The 19 polar bear subpopulations experience different rates of change. Southern populations (Western Hudson Bay, Southern Hudson Bay) face the most severe welfare impacts from ice loss and are already showing population decline. Populations in higher-latitude areas (Viscount Melville Sound, Norwegian Bay) currently face less severe ice loss but will be affected by mid-century. This spatial pattern means welfare impacts are not uniform — some bears today experience acute ongoing welfare compromise while others face primarily future risk.
Approximately 300 polar bears live in zoos and marine parks worldwide. Their welfare presents distinctive challenges compared to most zoo species — polar bears evolved for vast Arctic ranges (home ranges of 50,000-350,000 km²), specialized prey acquisition, and extreme thermal environments that cannot be replicated in captivity.
Communities throughout the Arctic — Churchill (Canada), Svalbard (Norway), coastal Russia, and Alaska — have developed conflict management protocols as bear-human encounters increase with climate change. These include early warning systems, bear patrols, deterrents (rubber bullets, cracker shells), secure food storage requirements, and "polar bear jail" holding facilities for problem bears in Churchill.
The welfare dimensions of conflict management are significant: captured bears experience stress from capture, handling, and holding. Lethal removal — when bears cannot be safely relocated — represents both welfare and conservation costs. Non-lethal management methods, when successful, serve both welfare and conservation interests simultaneously.
Inuit and other Arctic Indigenous peoples have coexisted with polar bears for millennia and hold sophisticated traditional ecological knowledge about bear behavior, movement patterns, and condition indicators. Indigenous hunters observe that bears are thinner and in poorer condition than historical norms — observations consistent with scientific body condition monitoring. Indigenous communities simultaneously face welfare concerns about bears and depend on bear hunting as a cultural practice, creating complex conversations about the intersection of welfare, conservation, and Indigenous rights.
Polar bear welfare monitoring programs track body condition scores, reproductive success, cub survival, movement patterns, and stress hormones across multiple subpopulations. The Polar Bear International research partnerships and government monitoring programs (particularly Environment and Climate Change Canada's Western Hudson Bay program) provide the data foundation for welfare and conservation assessments. Satellite telemetry, aerial surveys, and mark-recapture methods generate population-level welfare indicators at landscape scale.
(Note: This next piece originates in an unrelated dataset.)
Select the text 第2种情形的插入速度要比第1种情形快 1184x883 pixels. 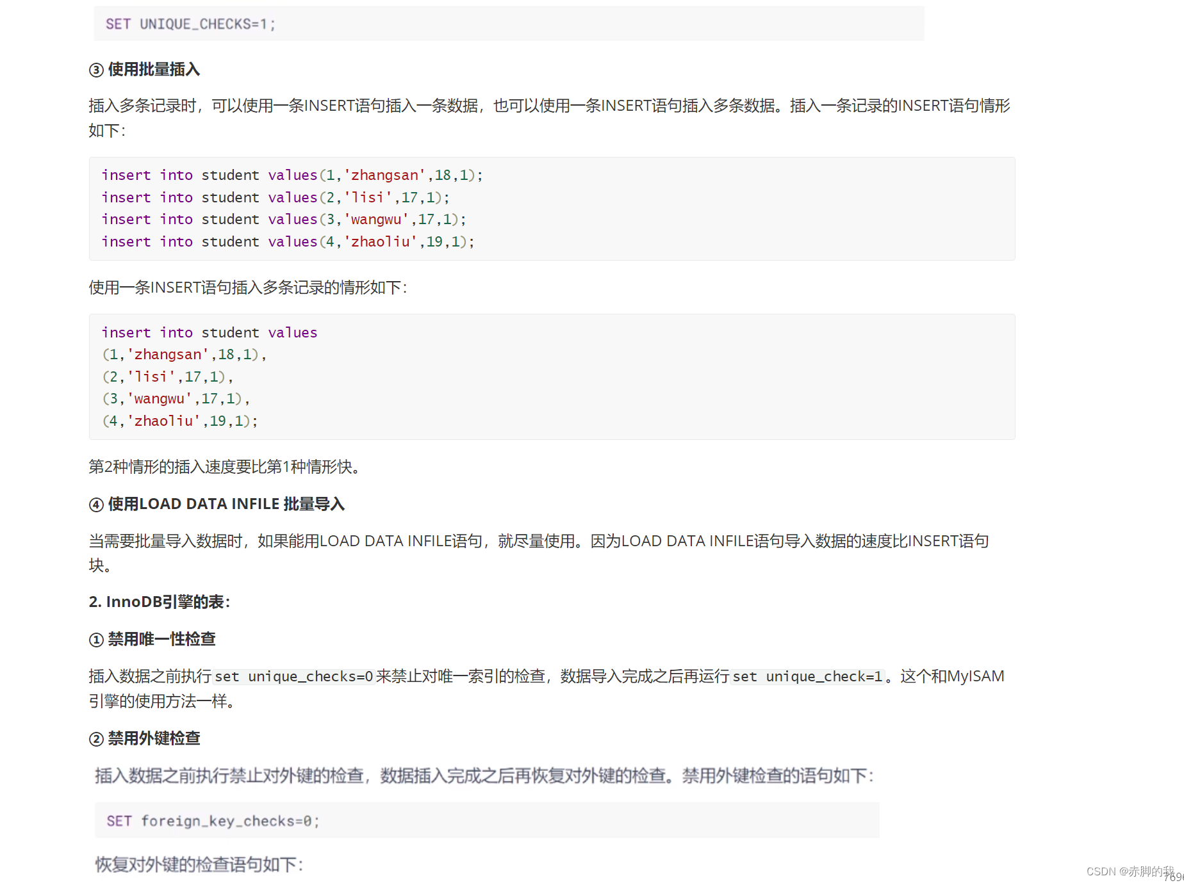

Polar bear welfare cannot be meaningfully addressed without addressing climate change — the fundamental driver of welfare deterioration. Climate mitigation is simultaneously the most important welfare intervention for this species. Beyond climate policy, priority actions include: conflict management investment to protect both communities and bears, research into adaptive strategies for bears in rapidly changing conditions, improved zoo welfare standards for captive bears, support for Indigenous monitoring programs, and honest public communication about the welfare costs that climate change is already imposing on this iconic species.